(Saved data entries)
+ + + + +

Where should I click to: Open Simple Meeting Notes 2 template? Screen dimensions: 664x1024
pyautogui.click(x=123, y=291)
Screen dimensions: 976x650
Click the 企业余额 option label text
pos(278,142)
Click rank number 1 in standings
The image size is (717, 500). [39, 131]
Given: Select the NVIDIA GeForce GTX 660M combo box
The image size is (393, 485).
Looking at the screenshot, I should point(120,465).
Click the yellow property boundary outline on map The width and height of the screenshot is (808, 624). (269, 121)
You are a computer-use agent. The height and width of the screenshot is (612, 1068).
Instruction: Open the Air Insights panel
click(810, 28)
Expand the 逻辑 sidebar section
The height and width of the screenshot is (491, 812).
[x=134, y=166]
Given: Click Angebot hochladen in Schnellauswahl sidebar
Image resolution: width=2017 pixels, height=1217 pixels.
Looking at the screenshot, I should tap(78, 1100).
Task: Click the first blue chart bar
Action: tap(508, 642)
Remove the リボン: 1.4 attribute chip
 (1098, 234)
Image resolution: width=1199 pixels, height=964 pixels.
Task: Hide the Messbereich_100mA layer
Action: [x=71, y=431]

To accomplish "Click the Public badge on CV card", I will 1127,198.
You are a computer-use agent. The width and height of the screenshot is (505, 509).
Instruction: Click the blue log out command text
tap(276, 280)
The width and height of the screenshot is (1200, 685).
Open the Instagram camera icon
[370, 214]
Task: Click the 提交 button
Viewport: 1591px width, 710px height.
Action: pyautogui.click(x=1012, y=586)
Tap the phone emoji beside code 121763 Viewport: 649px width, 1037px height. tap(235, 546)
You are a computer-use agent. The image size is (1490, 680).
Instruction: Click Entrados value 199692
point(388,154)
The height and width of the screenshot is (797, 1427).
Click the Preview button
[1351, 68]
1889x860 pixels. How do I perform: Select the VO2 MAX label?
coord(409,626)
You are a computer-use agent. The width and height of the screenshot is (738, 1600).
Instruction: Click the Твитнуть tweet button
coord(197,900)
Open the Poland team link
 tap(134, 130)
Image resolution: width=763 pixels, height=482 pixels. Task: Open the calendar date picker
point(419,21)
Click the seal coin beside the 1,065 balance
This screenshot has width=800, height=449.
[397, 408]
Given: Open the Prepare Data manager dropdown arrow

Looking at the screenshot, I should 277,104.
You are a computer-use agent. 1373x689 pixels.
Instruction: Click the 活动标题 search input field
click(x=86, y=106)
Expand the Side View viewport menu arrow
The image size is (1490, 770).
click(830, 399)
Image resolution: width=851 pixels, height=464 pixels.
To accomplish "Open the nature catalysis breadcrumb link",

+ + + + +

--- Work request ---
Check every line above for the word "accomplish" and copy those that have it.

--- Task solution ---
To accomplish "Click the Public badge on CV card", I will 1127,198.
To accomplish "Open the nature catalysis breadcrumb link",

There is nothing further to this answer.